Welcome to the Order of the Sacred Star! This Pagan/Wiccan group, based in Winnipeg, Canada, is committed to teaching the Craft to all those who wish to learn. Our goal is to provide a complete and fulfulling learning experience. Our public classes are offered through the Winnipeg Pagan Teaching Circle.

Friday, December 10, 2010

Tips for the Safe Practice of Aromatherapy

Aromatherapy uses the power of the scents of essential oils to produce the desired results. While a fairly safe process, there are still some procedures that should be followed to ensure the safety and comfort of everyone involved.

The Handling of Essential Oils

Even oils which are considered benign, such as lavender, tea tree, sandalwood, and rose should be diluted before use on the skin because undiluted oils coming into contact with the skin may lead to sensitization and the inability to get the healing benefits of those oils when they are most needed. Undiluted oils may also cause harm to the body.

Essential oils are diluted using carrier oils. Carrier oils are referred to as such because they carry the essential oil onto the skin or into the product that they will be added to. Different carrier oils offer different properties and the choice of carrier oil can depend on the therapeutic benefit being sought. Carrier oils are generally cold-pressed vegetable oils from the fatty portions of the plant. Cold pressing means that no external heat has been used while the seed is being pressed.

Because people's associations with oils and scents vary, always smell the oil first before using it. If you have a negative reaction to the oil's scent, find an oil with similar properties that produces a more positive result. Because skin types and chemistries vary, you must watch carefully for adverse reactions. If one oil produces a rash, use a different oil.

Avoid using essential oils directly on or near the eyes or mucous membranes. Use whole milk or vegetable oil to help flush out any essential oil that might have splashed into the eye. Remember, essential oils are not soluble in water, so water is not the best medium for removing them. If problems persist, seek medical assistance as soon as possible.

The Storage of Essential Oils

Essential oils should be stored in a cool, dark place. This is so that the oils will stay fresh. Even though this helps to preserve the oils, when stored for extended lengths of time, essential oils will go rancid. It is best to purchase only what is immediately needed, and not expect an oil purchased in January to still be fresh in December. Generally, essential oils will stay fresh for three months, but the length of time varies from oil to oil.

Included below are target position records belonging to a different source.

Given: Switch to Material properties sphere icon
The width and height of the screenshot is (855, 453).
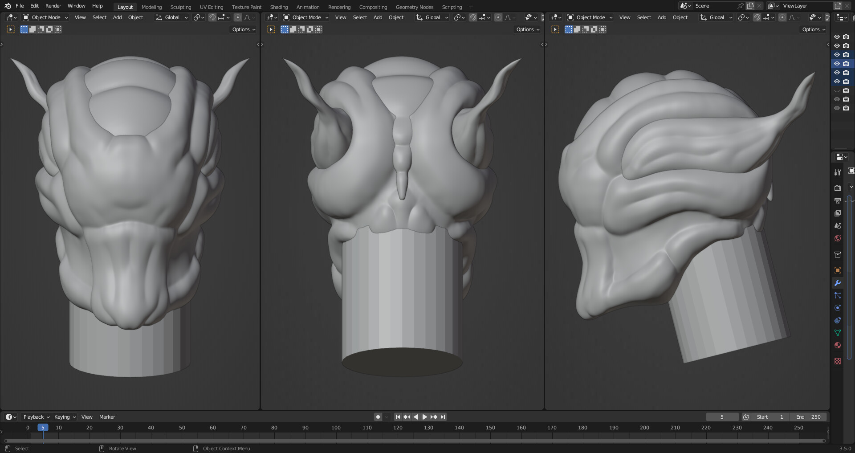Looking at the screenshot, I should click(838, 345).
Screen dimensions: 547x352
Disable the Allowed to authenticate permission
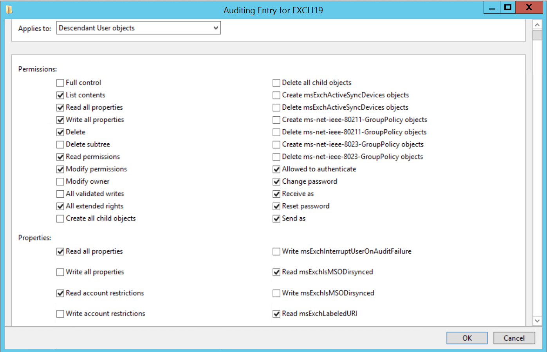[x=276, y=169]
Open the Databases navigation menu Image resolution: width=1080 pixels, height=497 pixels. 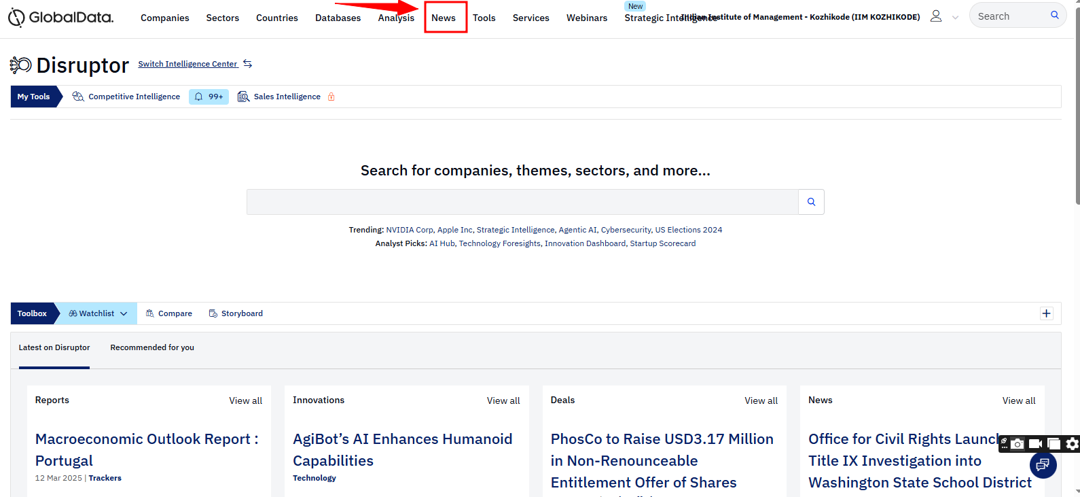[338, 18]
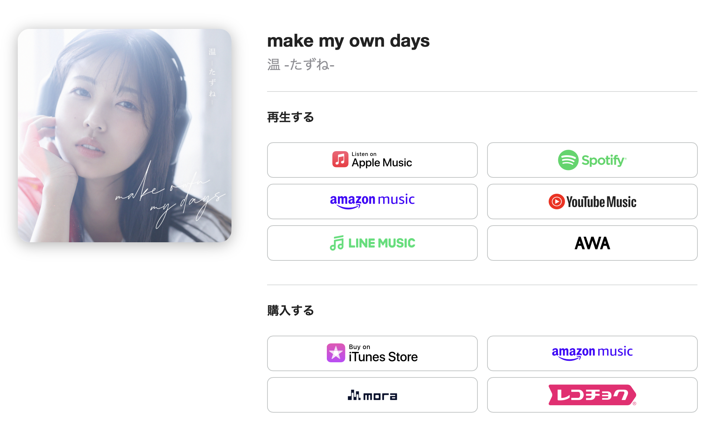This screenshot has height=426, width=713.
Task: Click the "YouTube Music" wordmark text
Action: pyautogui.click(x=601, y=202)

These oils should be kept away from small children and pets, since they should not be used internally. Children and pets rarely understand this, so it’s better to be safe. If a child or pet does swallow an essential oil (of if you happen to drink it yourself), seek medical attention immediately.

Other Tips Regarding Essential Oils

Do not use the same essential oil every time, whether for skin application or inhalation. Rotate the essential oils to avoid becoming sensitized and to avoid overexposure to any one essential oil. You probably find yourself drawn to multiple oils, so interchange them often.

It is important to remember that just because essential oils are derived from plant products doesn’t mean that they are interchangeable with the herb they come from. The properties may be similar, but essential oils and herbs should absolutely not be interchanged.

When working with large amounts of essential oils, make sure there is adequate ventilation. Open up windows, put on the exhaust fan. This is especially important for practitioners, who will tend to be exposed to essential oil fumes more than the average individual.

Essential oils should be handled carefully, and with respect. Though generally not a hazard, some precautions should be taken simply to ensure everyone’s safety.